I use phrasal verbs (give up) more frequently in informal contexts and Latinate verbs (surrender) in more formal contexts. But then I might use more formal language in an informal situation to deprecate myself, to acknowledge that I am putting on ‘airs’, to suggest an intersection with more formal concerns, or a combination therein.

For a large language model to be able to interpret this double voicedness would require access to experiences of the world nearly infinite in their potential scope. It may produce examples of parody or the like, if they are captured in its training set, but the double voiced quality is lost. The system is responding to a very small sliver of context. Any hope for nuance (or humour) relies on accident.

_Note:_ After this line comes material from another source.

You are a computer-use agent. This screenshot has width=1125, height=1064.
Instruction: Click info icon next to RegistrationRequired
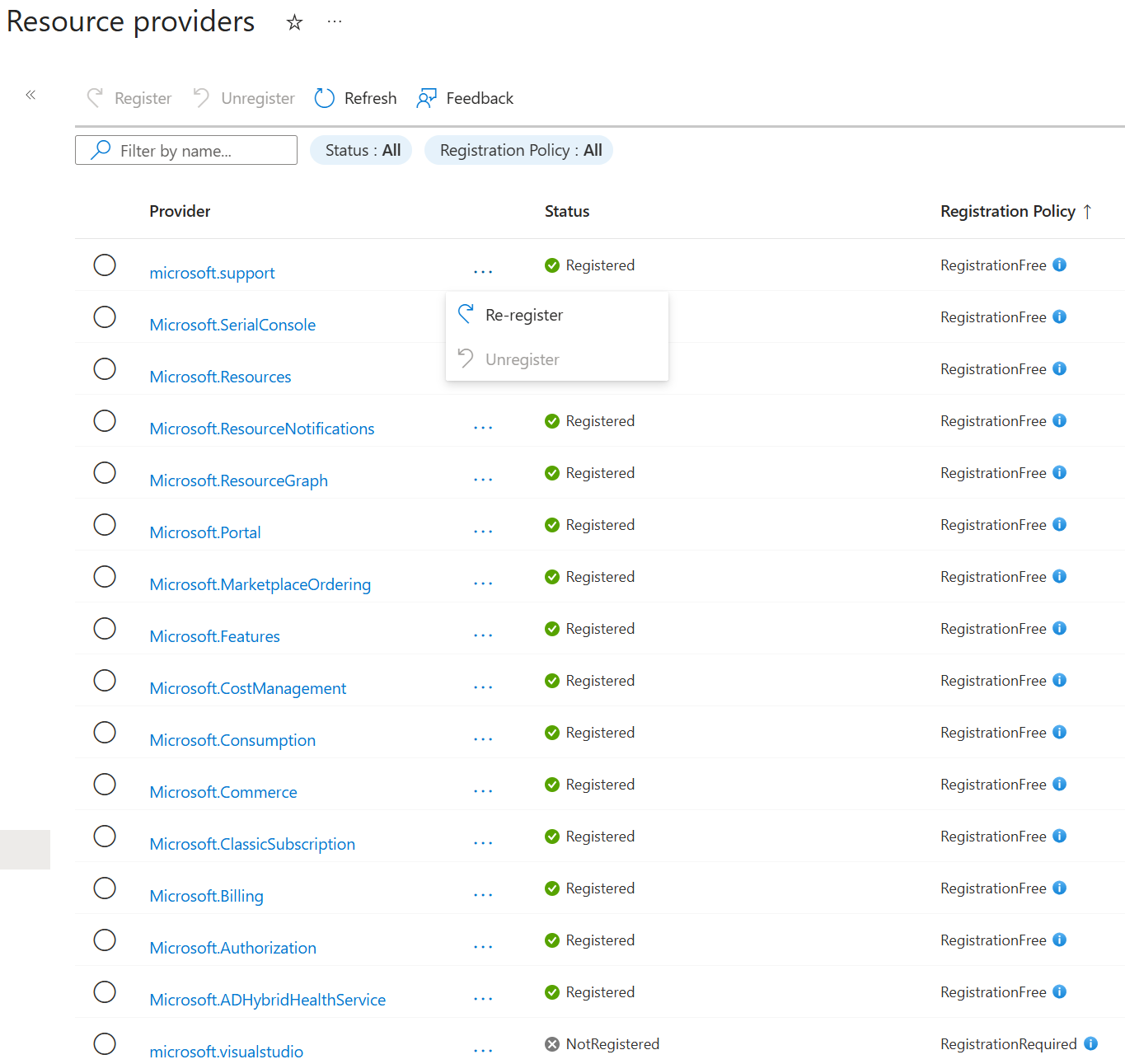point(1090,1043)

To be clear, my worry here is not that AI doesn’t “get” situated and double voiced speech. Rather, my worry is that as the volume of synthetic language surpasses the amount produced by actual humans in actual contexts, that we will begin surrendering our capacity for doubled speech (parody, stylization) in order to be more legible to these systems.

Forcing accounts on Twitter to put the word “parody” in their name or face punishment, is a hilarious and childish example of a potential future. Algorithms are bad at interpreting doubled (or multi) voicedness and so we must avoid confusing them (or their tech overlords). My sense is that parody, obfuscation, and multi-voicedness will be critical capacities to deal with the world we’re in and that’s coming.